Die BSC soll hel­fen, lang­fris­ti­ge Stra­te­gien zu ver­fol­gen, doch im All­tags­ge­schäft domi­nie­ren oft kurz­fris­ti­ge Zie­le wie Umsatz­ma­xi­mie­rung oder Lager­ab­bau. Mode­un­ter­neh­men ste­hen beson­ders unter dem Druck sai­so­na­ler Zyklen und Trends, was dazu füh­ren kann, dass lang­fris­ti­ge Zie­le wie Nach­hal­tig­keit oder Mit­ar­bei­ter­ent­wick­lung ins Hin­ter­tref­fen gera­ten. Bei­spiel: Obwohl die BSC eine Ver­bes­se­rung der CO₂-Bilanz durch nach­hal­ti­ge Mate­ria­li­en vor­sieht, ent­schei­det sich das Unter­neh­men kurz­fris­tig für güns­ti­ge­re Stof­fe, um Mar­genzie­le im Quar­tal zu erreichen.

4. Anpassungsfähigkeit an dynamische Märkte

Die Fashion-Bran­che ist geprägt von stän­di­gem Wan­del – neue Trends, ver­än­der­tes Kon­su­men­ten­ver­hal­ten, tech­no­lo­gi­sche Inno­va­tio­nen. Eine zu sta­ti­sche Balan­ced Score­card kann in sol­chen Umfel­dern schnell ver­al­ten. Erfolg­rei­che Unter­neh­men müs­sen ihre BSC regel­mä­ßig über­prü­fen und anpas­sen. Bei­spiel: Ein Unter­neh­men misst noch den Erfolg von Print­wer­bung, obwohl der Kun­den­kon­takt längst über­wie­gend über Social Media und Influen­cer-Mar­ke­ting erfolgt. Die Kenn­zah­len bil­den dann nicht mehr die tat­säch­li­chen Erfolgs­fak­to­ren ab.

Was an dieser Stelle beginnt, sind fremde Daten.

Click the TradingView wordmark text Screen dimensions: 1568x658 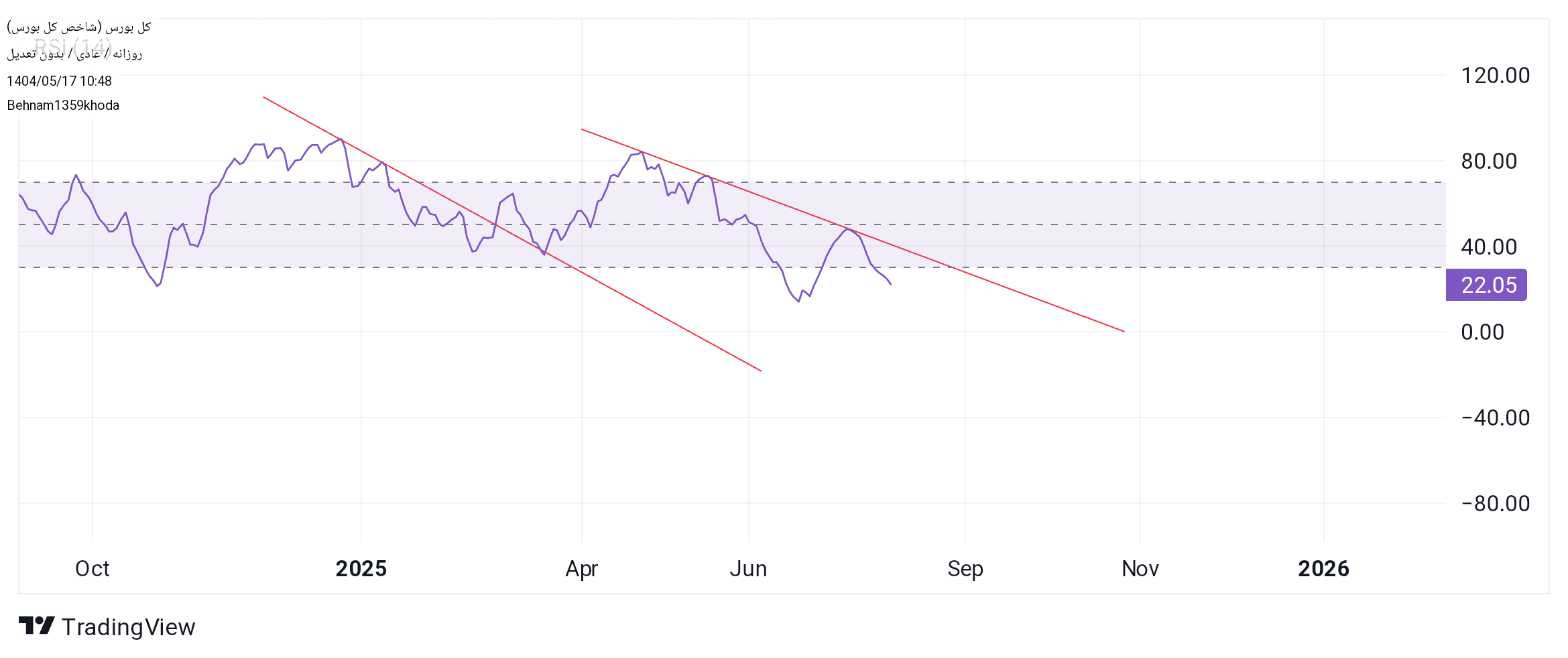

5. Akzeptanz im Unternehmen

Eine BSC kann nur dann erfolg­reich sein, wenn sie von der gesam­ten Orga­ni­sa­ti­on mit­ge­tra­gen wird. In vie­len Fäl­len fehlt es jedoch an Kom­mu­ni­ka­ti­on, Schu­lung oder Betei­li­gung der Mit­ar­bei­ten­den bei der Ent­wick­lung der Score­card. Die Fol­ge: Die BSC wird als Kon­troll­in­stru­ment wahr­ge­nom­men, statt als stra­te­gi­sches Füh­rungs­werk­zeug. In der Fashion-Bran­che mit krea­ti­ven Teams (z. B. Design oder Mar­ke­ting) kann dies beson­ders hei­kel sein. Bei­spiel: Desi­gne­rin­nen und Desi­gner leh­nen die Score­card ab, weil sie befürch­ten, dass krea­ti­ve Arbeit durch har­te KPIs ein­ge­schränkt wird.


Fazit

Die Balan­ced Score­card ist ein wir­kungs­vol­les Instru­ment, um Unter­neh­mens­stra­te­gien zu struk­tu­rie­ren und umzu­set­zen. Beson­ders für Mode­un­ter­neh­men in einem dyna­mi­schen Umfeld bie­tet sie eine gute Grund­la­ge, um fun­dier­te Ent­schei­dun­gen zu tref­fen, Inno­va­ti­ons­kraft zu för­dern und Kun­den lang­fris­tig zu binden.

Mit der rich­ti­gen Pla­nung, hoch­wer­ti­gen Daten und Unter­stüt­zung der Beleg­schaft kann die BSC zu einem ech­ten Wett­be­werbs­vor­teil werden.